2017-04-19 72 views
0

我有兩種類型的文件,excel和csv,我正在使用它讀取帶有兩個永久列的數據:問題,答案和兩個臨時列,可能存在或不存在Word和Replacement。如何根據數據可用性從excel或csv文件中讀取數據?

我已經做了不同的功能,從csv和excel文件中讀取數據,這將根據文件的擴展名來調用。

是否有一種方法可以根據它們何時存在以及何時不存在,從臨時列(Word和Replacement)中讀取數據。請參考下面的函數定義:

1)CSV文件:

def read_csv_file(path): 
    quesData = [] 
    ansData = [] 
    asciiIgnoreQues = [] 
    qWithoutPunctuation = [] 
    colnames = ['Question','Answer'] 
    data = pandas.read_csv(path, names = colnames) 
    quesData = data.Question.tolist() 
    ansData = data.Answer.tolist() 
    qWithoutPunctuation = quesData 

    qWithoutPunctuation = [''.join(c for c in s if c not in string.punctuation) for s in qWithoutPunctuation] 

    for x in qWithoutPunctuation: 
     asciiIgnoreQues.append(x.encode('ascii','ignore')) 

    return asciiIgnoreQues, ansData, quesData 

2)功能來讀取Excel數據:

def read_excel_file(path): 
    book = open_workbook(path) 
    sheet = book.sheet_by_index(0) 
    quesData = [] 
    ansData = [] 
    asciiIgnoreQues = [] 
    qWithoutPunctuation = [] 

    for row in range(1, sheet.nrows): 
     quesData.append(sheet.cell(row,0).value) 
     ansData.append(sheet.cell(row,1).value) 

    qWithoutPunctuation = quesData 
    qWithoutPunctuation = [''.join(c for c in s if c not in string.punctuation) for s in qWithoutPunctuation] 

    for x in qWithoutPunctuation: 
     asciiIgnoreQues.append(x.encode('ascii','ignore')) 

    return asciiIgnoreQues, ansData, quesData 
+0

你認爲'pandas.read_csv'和'pandas.read_excel'嗎?他們將根據列出現的情況自動讀取。 – tmrlvi

+0

@tmrlvi,我在讀取csv函數時使用了pandas.read_csv,但列標題必須在colnames中提供。
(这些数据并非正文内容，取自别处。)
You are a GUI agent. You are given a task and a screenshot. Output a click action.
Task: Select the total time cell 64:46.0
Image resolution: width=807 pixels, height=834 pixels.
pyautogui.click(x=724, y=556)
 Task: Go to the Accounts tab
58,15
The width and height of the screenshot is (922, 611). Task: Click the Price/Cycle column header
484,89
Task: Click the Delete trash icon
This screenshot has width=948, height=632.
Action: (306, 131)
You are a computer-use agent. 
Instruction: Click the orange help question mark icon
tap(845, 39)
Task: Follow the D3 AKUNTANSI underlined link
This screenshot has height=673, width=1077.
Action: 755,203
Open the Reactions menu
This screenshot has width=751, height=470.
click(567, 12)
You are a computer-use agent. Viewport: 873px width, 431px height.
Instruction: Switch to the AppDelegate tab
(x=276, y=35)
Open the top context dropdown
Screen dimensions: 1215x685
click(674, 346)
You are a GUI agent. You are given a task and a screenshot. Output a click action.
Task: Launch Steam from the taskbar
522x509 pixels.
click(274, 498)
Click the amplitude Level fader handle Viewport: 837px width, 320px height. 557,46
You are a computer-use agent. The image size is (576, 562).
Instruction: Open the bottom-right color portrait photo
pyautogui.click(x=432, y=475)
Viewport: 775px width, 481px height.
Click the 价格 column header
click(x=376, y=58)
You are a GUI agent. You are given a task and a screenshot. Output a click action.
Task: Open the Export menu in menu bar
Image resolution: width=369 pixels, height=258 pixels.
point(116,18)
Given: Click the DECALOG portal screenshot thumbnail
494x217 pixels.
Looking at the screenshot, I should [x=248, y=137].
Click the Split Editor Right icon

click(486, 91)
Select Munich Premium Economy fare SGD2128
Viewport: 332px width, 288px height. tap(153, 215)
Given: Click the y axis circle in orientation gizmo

但是如果我沒有單詞和替換曲面怎麼辦? –

+0

你不必提供它們。如果你不這樣做,'pandas'推斷出這些名字。還是你的數據不包含標題? – tmrlvi

回答

0

我不完全相信你試圖達到什麼,但是讀取和轉換數據的方式如下:

def read_file(path, typ): 
    if typ == "excel": 
     df = pd.read_excel(path, sheetname=0) # Default is zero 
    else: # Assuming "csv". You can make it explicit 
     df = pd.read_csv(path) 

    qWithoutPunctuation = df["Question"].apply(lambda s: ''.join(c for c in s if c not in string.punctuation)) 
    df["asciiIgnoreQues"] = qWithoutPunctuation.apply(lambda x: x.encode('ascii','ignore')) 

    return df 

# Call it like this: 
read_data("file1.csv","csv") 
read_data("file2.xls","excel") 
read_data("file2.xlsx","excel") 

如果數據不包括WordReplacement["Question", "Word", "Replacemen", "Answer", "asciiIgnoreQues"](如果包含),則這將返回DataFrame["Question","Answer", "asciiIgnoreQues"]列。

請注意,我已經使用了apply,它使您能夠在所有系列上按元素運行函數。